La flexibilización del veto total a la comercialización de vehículos de combustión a partir de 2035 por parte de la Comisión Europea es un paso hacia adelante hacia la sensatez, algo que nunca debimos perder. No se trata de mover la fecha, sino de dejar la puerta abierta a la evolución de las tecnologías, abandonando el dogma del todo eléctrico. Lo importante es reducir las emisiones, sea como sea.
Es positivo, sin duda, el que contaminemos menos, pero no a cualquier precio. El progreso no debe parar y volver a la prehistoria no es una opción. La mutación del coche traccionado por un motor de combustión interna a uno eléctrico deriva de un enorme error, y fraude, de un buen número de fabricantes.
Fueron aceptando reducciones de emisiones rayanas en lo imposible y para llegar a ellas un par de proveedores desarrollaron mecanismos fraudulentos para engañar las pruebas oficiales. La leyenda dice que un doctorando destapó el pastel. Puede ser, o puede ser un empleado enfadado, vaya usted a saber. El caso es que les pillaron con el carrito del helado y su credibilidad se hundió.
A partir de ahí los fabricantes dieron un volantazo a sus planes y se aferraron a una tecnología inmadura, el coche eléctrico enchufable. Y esta tecnología, además de inmadura, resultó que ya era dominada por los fabricantes asiáticos, especialmente los chinos, por lo que más que un tiro en el pie se lo dieron en la sien.
China, el país del centro, ya no es ni mucho menos un país que copia y hace baratijas. Tiene una tecnología espectacular y poco a poco nos come la tostada, porque ellos lo hacen muy bien y nosotros muy mal. Cuentan a su favor con el poderío de un Estado que tiene muy claro lo que quiere e invierte en tecnología como nadie.
Por más que nos duela, los coches llevan el camino que ya han recorrido los televisores o las lavadoras, dejarán de ser europeos porque otros trabajan más y mejor.
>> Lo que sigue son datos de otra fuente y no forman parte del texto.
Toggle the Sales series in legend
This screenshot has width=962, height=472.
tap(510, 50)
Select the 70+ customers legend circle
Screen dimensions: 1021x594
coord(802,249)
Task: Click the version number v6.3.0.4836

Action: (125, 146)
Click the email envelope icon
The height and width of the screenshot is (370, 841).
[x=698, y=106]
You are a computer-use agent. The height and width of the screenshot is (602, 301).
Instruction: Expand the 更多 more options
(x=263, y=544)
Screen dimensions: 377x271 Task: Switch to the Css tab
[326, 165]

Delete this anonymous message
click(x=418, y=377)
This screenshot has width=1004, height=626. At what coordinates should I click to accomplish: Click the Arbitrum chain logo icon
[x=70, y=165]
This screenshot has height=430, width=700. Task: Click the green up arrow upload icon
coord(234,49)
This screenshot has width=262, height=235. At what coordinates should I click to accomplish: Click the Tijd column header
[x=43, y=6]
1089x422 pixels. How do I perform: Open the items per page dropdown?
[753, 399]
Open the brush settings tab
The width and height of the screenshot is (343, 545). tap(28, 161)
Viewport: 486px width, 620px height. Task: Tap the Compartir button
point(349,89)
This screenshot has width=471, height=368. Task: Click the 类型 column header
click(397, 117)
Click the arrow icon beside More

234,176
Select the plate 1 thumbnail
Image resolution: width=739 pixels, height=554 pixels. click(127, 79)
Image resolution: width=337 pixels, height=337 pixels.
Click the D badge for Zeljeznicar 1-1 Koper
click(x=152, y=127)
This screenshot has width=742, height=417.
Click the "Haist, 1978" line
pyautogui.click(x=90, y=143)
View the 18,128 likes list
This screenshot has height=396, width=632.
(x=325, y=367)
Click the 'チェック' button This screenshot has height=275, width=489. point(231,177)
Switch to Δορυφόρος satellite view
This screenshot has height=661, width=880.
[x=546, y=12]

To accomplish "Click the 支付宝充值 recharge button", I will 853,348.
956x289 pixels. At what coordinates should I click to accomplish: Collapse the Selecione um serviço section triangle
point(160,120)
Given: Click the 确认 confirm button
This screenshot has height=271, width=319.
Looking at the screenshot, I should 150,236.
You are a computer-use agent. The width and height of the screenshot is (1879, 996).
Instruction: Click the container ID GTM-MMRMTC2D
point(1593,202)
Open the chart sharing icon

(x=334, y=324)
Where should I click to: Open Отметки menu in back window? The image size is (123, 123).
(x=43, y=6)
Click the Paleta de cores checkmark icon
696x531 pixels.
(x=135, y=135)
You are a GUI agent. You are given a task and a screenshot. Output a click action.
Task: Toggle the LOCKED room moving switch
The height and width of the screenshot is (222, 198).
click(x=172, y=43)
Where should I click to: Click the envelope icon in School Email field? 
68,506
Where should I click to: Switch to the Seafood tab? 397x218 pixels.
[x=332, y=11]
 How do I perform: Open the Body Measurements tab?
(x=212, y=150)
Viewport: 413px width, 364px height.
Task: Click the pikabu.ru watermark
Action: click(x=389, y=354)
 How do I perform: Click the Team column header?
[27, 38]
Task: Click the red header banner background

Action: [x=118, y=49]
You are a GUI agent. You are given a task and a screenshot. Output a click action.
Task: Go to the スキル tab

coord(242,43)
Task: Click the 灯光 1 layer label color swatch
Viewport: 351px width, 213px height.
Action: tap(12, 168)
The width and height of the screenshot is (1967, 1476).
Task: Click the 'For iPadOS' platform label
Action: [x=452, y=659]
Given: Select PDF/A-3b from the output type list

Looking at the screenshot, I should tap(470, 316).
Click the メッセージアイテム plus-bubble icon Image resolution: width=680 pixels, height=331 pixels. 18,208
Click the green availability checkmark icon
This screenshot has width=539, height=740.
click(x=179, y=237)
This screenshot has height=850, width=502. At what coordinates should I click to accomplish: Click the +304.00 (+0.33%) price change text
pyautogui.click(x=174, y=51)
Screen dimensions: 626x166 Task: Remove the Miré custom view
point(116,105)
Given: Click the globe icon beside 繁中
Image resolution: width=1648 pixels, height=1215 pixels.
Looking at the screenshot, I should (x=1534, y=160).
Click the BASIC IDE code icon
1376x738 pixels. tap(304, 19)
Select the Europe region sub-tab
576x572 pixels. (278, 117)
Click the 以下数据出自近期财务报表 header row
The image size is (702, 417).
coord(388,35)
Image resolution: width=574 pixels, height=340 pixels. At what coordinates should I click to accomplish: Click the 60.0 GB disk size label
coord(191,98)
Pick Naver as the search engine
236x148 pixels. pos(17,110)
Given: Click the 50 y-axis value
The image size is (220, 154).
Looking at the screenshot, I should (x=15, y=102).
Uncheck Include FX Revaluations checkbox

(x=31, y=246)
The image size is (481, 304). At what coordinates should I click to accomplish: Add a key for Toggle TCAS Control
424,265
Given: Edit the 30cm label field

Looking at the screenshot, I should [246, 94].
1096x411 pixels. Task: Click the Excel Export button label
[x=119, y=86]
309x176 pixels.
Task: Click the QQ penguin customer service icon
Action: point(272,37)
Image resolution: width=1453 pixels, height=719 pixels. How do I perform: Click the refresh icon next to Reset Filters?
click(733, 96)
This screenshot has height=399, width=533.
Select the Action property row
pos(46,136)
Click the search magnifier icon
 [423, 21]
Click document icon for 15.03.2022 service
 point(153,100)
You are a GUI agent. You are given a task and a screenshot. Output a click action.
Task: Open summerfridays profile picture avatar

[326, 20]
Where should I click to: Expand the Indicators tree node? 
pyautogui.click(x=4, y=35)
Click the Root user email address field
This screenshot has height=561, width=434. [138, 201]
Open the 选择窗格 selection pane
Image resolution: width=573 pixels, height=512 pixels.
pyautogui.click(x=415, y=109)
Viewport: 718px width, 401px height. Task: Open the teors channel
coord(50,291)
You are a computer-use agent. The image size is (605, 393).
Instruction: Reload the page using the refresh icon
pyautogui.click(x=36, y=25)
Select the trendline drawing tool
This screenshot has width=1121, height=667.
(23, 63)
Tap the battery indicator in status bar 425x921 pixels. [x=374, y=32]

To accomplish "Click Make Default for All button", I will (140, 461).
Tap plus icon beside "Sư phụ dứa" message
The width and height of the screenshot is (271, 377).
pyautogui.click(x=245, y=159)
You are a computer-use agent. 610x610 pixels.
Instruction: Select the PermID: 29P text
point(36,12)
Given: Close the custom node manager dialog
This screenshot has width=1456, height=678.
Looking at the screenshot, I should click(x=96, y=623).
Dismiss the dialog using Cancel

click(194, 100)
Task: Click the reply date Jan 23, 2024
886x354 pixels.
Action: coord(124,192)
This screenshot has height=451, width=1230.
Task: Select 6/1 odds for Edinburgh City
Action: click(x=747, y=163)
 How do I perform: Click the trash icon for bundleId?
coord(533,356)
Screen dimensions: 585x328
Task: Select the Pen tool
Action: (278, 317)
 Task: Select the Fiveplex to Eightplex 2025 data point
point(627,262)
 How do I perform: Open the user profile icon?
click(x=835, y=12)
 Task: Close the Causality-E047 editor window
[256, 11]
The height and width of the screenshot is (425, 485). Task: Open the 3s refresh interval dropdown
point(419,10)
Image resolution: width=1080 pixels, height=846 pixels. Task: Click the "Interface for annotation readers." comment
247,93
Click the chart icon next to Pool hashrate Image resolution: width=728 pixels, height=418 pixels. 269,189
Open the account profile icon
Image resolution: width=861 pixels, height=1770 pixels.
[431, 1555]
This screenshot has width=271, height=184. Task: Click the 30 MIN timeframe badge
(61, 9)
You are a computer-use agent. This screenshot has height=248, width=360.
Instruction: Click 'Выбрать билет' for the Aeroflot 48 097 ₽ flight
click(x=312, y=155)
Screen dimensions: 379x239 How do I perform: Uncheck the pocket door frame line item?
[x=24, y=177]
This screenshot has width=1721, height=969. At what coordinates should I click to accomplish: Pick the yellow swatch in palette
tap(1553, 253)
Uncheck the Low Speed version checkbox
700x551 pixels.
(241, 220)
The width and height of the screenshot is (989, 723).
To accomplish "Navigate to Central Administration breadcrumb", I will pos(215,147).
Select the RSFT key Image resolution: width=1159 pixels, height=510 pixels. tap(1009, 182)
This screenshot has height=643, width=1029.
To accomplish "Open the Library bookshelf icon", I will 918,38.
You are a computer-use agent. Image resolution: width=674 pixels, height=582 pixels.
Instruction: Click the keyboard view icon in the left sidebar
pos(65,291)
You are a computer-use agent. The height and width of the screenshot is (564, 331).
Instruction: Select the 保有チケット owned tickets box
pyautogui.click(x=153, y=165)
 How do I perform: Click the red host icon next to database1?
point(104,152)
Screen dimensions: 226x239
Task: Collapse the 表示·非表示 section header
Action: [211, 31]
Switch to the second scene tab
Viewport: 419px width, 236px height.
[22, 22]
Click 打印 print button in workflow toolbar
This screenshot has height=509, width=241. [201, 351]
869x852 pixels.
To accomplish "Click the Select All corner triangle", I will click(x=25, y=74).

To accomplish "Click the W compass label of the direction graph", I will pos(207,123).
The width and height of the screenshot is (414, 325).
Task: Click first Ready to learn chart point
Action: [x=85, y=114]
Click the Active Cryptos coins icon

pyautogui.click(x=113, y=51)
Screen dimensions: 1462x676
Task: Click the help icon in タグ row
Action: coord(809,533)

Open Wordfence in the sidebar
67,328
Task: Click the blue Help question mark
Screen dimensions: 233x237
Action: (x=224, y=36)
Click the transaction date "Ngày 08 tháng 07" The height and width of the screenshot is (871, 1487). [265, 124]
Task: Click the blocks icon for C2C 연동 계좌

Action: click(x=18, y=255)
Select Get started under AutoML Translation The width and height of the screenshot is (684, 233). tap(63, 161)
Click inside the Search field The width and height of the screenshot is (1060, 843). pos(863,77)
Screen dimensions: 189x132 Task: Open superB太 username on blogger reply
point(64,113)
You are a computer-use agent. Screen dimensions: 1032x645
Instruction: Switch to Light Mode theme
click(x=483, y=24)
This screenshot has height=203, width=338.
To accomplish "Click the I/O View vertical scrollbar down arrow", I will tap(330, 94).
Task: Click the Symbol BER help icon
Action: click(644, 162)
El tren motor es el último bastión defensivo de nuestra industria. Sacarlo de la ecuación ha abierto la puerta a quienes dominan la electrónica y nos ha dejado totalmente indefensos. Por eso, el mantener la posibilidad de su uso da esperanza a la industria europea.
Aunque no creo en las conspiraciones, en ocasiones la suma de torpezas es peor que las conspiraciones. ¿Por qué prohibir totalmente los coches de gasolina y diésel en Europa si van a seguir comercializándose en el resto del mundo? ¿Por qué suicidar a la primera de nuestras industrias? Mantener la posibilidad de evolucionar los motores actuales es una gran noticia.
Antes del giro total hacia lo eléctrico, los fabricantes europeos tenían planes para seguir evolucionando los motores de combustión interna reduciendo el consumo y las emisiones. Los coches de hace 50 años emitían más de tres veces CO₂ que los coches de hoya, y eso que eran más pequeños y tenían muchas menos prestaciones.
La dinámica de mejora no tiene por qué parar y si hoy las emisiones medias están en torno a los 120 gramos por kilómetro recorrido no es imposible llegar al entorno de los 25 gramos, entre otras cosas porque algunos coches experimentales hace tiempo que llegaron a ese umbral, como el prototipo presentado por Volkswagen en la Expo de 2002.
Si no nos hubiésemos complicado la vida con la fe ciega en el coche eléctrico, probablemente las emisiones medias de los coches de hoy serían menores.
Una vez eliminado el veto, la industria tiene que reaccionar y animar a sus clientes a que compren lo que quieran, pero que compren. El parque actual contamina más que el de hace 10 años simplemente porque es más viejo. La antigüedad media de los coches en 2015 era de 11 años, ahora se acerca a los 15. La gente no sabe qué coche comprar, bloqueados por los insensatos mensajes de los políticos.
Cualquier coche nuevo, cualquiera, contamina menos que uno de hace 10 años. El motor diésel consume menos que el de gasolina, y, por tanto, emite menos CO₂, aunque emite otro tipo de partículas. Gasolina, diésel, hibrido… lo que sea, pero hay que renovar el parque. Los coches que se compren hoy no tienen otra fecha de caducidad que su envejecimiento, pero se podrán conducir dentro de 10, 20 o 30 años, aunque lo mejor es cambiar de coche con cierta frecuencia.
Este giro de guion era más o menos previsible porque estamos acostumbrados a las moratorias y aplazamientos, primero se asusta y luego se relajan las amenazas. Esperemos que no sea demasiado tarde y, sobre todo, que sea aprovechado por fabricantes y clientes para reanimar una industria que es fundamental para el bienestar y el desarrollo de los europeos.